### Task details:
Please repeat exactly the lines below from the line with "This screenshot has height=453, width=986." to the line with "Screen dimensions: 807x516", including both, and leave out every picture.

### Records:
________________

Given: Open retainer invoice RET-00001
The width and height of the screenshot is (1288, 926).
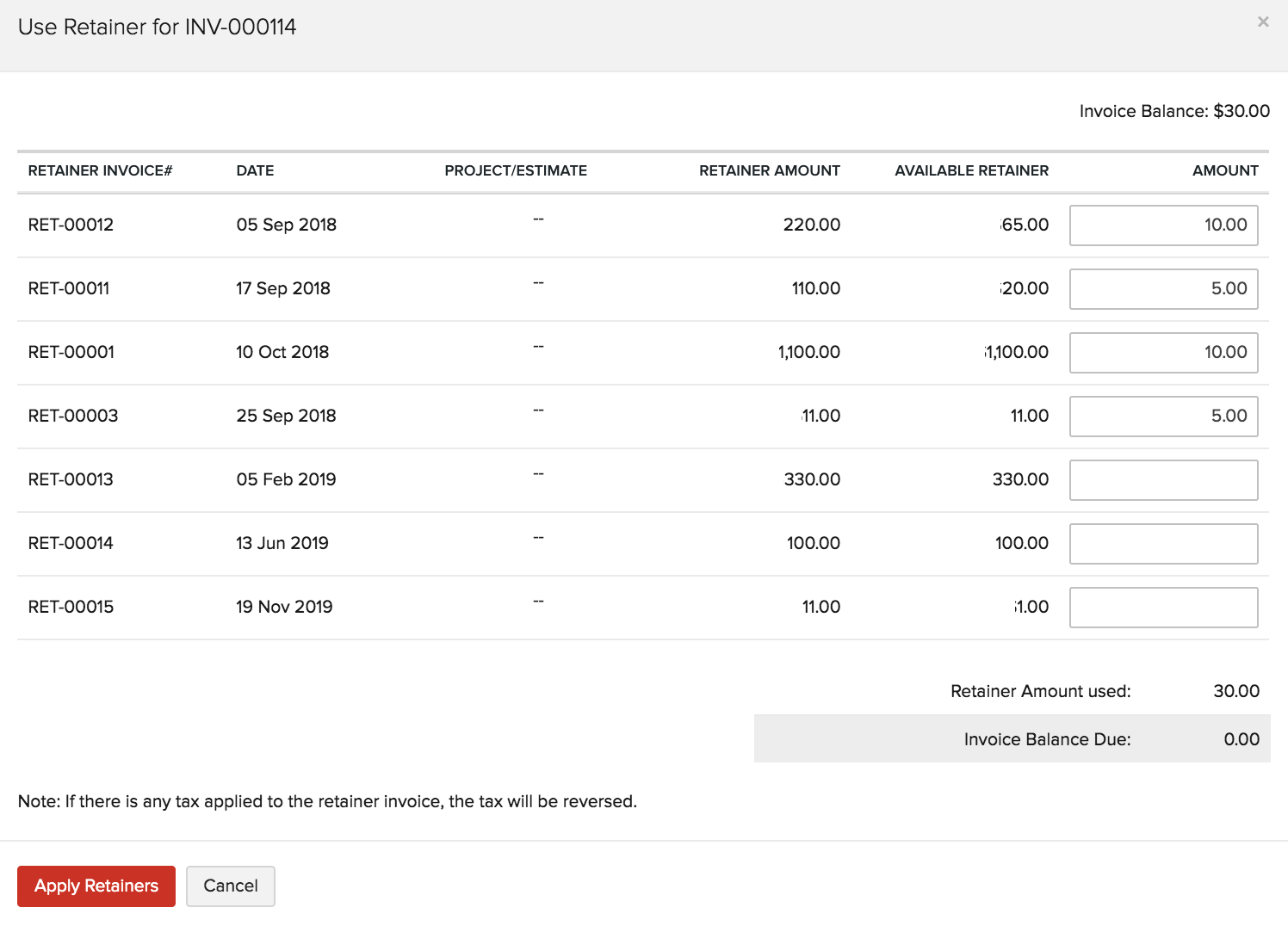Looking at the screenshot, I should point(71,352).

________________

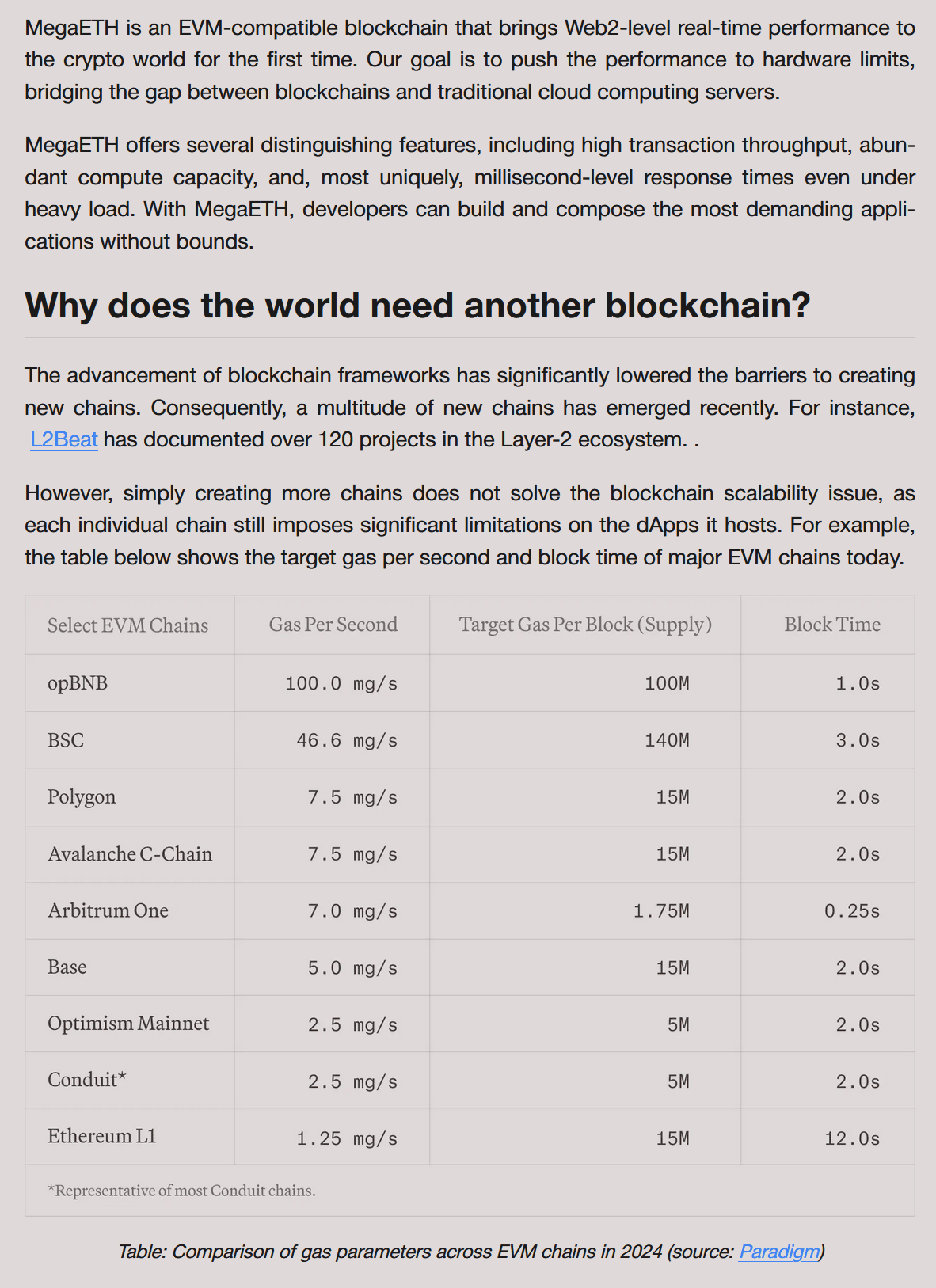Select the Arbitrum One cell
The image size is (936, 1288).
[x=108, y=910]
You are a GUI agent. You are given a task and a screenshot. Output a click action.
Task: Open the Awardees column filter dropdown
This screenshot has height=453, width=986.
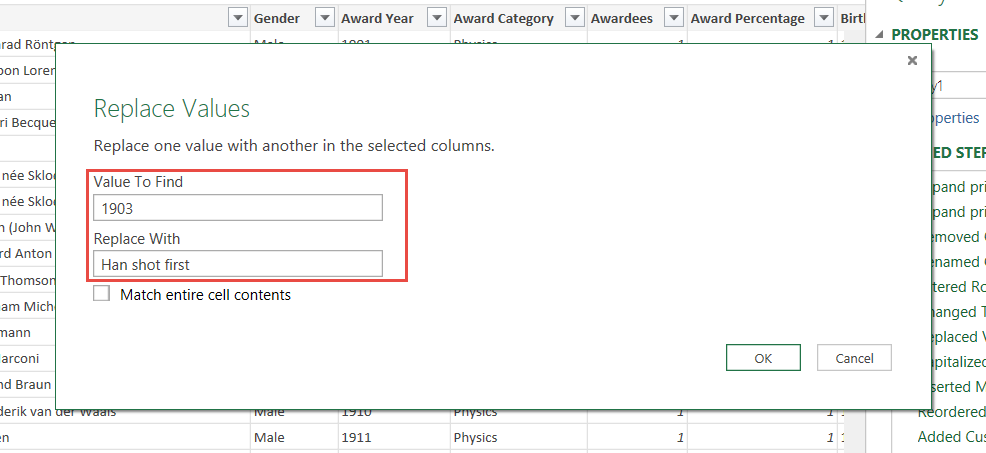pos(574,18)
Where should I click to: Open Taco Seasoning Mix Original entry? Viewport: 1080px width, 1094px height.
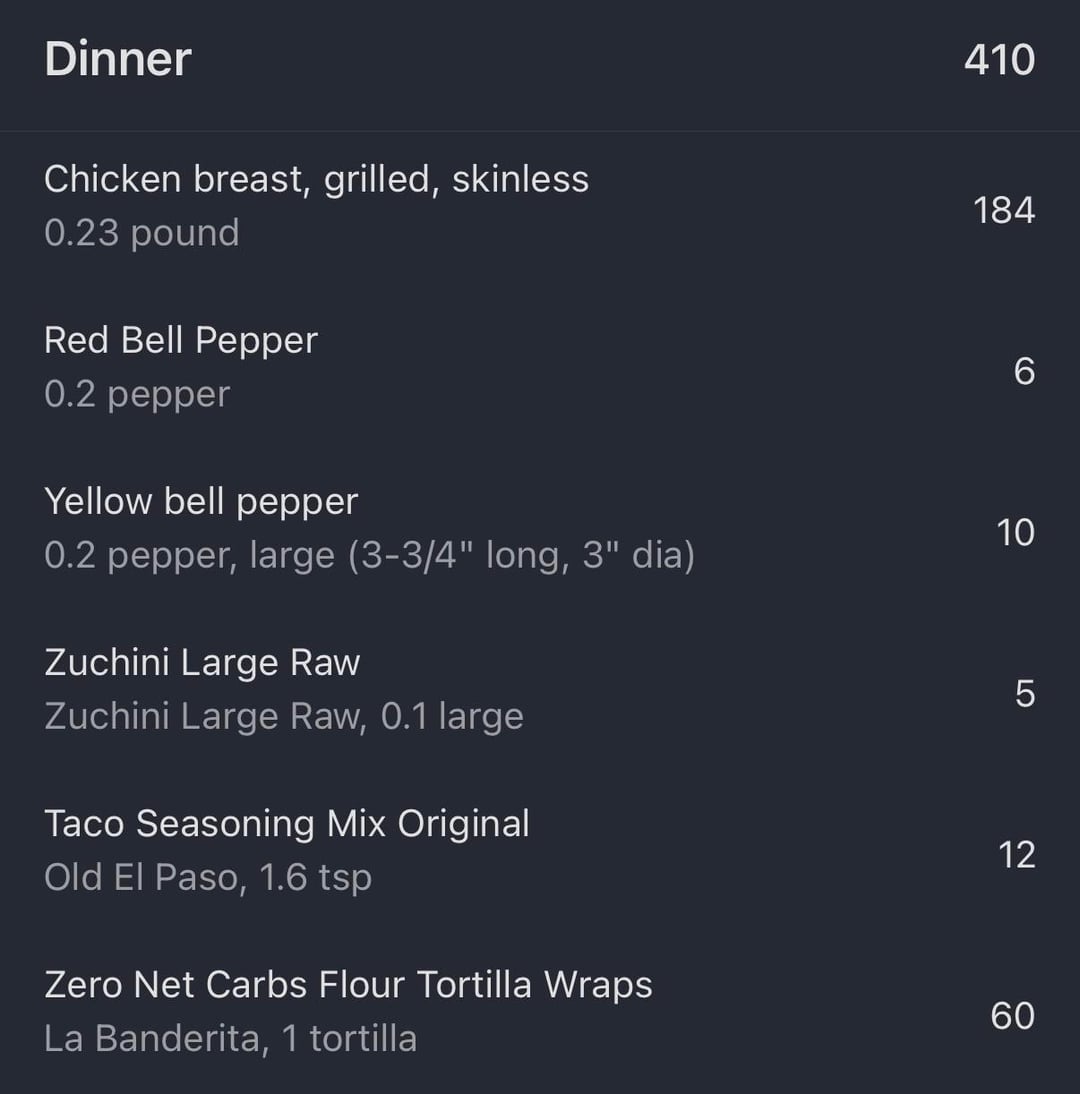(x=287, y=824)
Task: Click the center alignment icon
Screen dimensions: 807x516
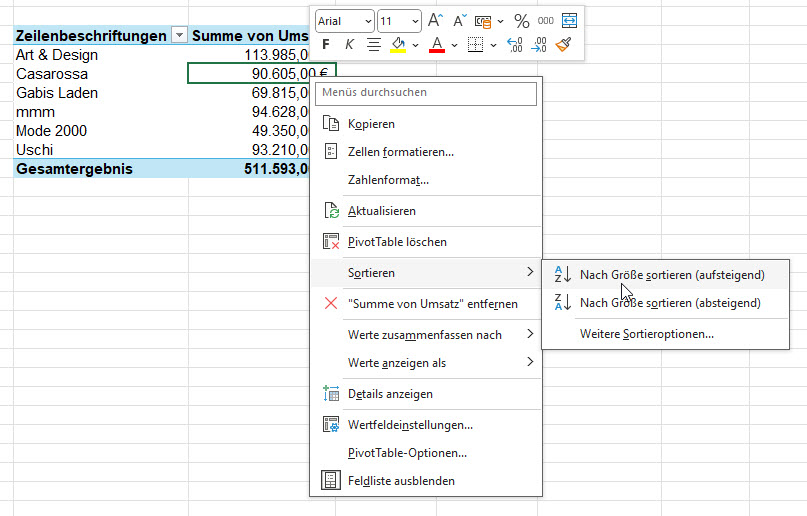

________________

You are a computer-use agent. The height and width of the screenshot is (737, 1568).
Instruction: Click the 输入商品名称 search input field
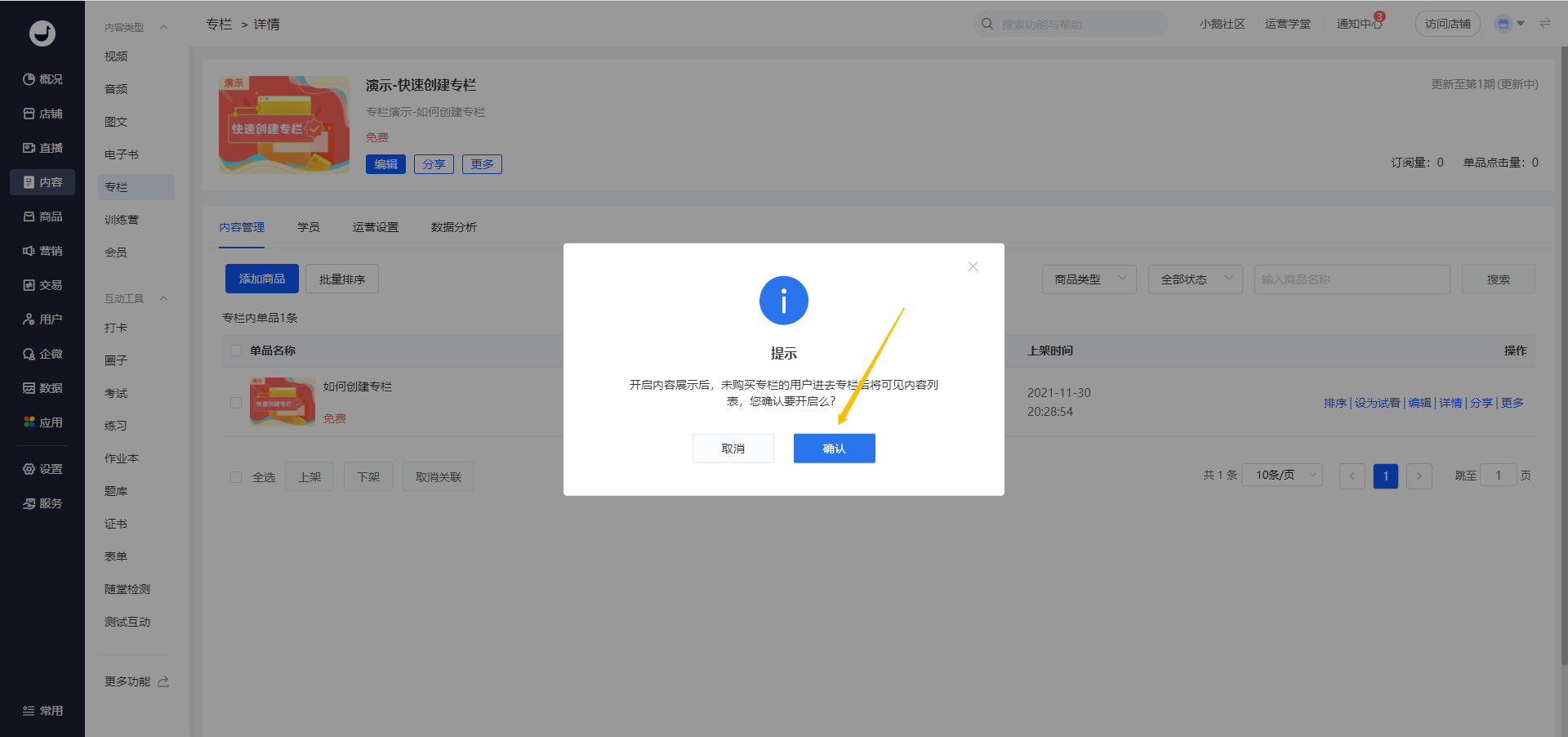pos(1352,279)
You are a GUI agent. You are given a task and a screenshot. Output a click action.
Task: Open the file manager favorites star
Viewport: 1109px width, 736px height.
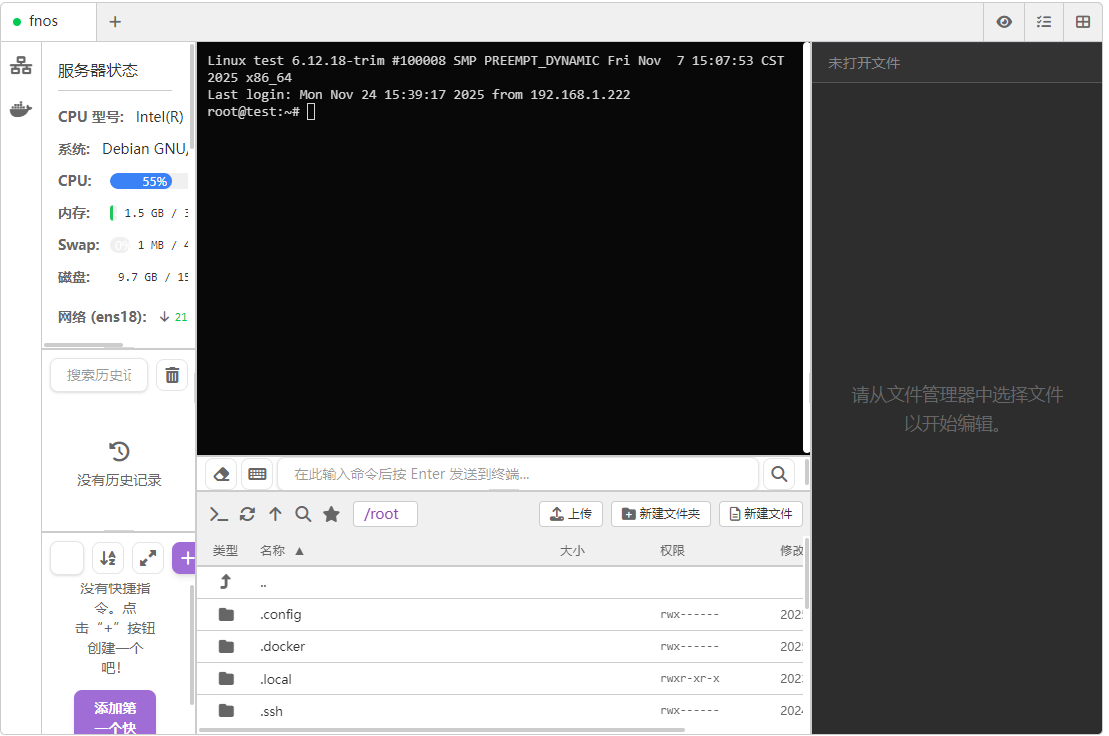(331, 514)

________________

### Result:
This screenshot has height=453, width=986.
pos(574,18)
Where should I click to: Open Taco Seasoning Mix Original entry? Viewport: 1080px width, 1094px height.
(x=287, y=824)
Task: Click the center alignment icon
Screen dimensions: 807x516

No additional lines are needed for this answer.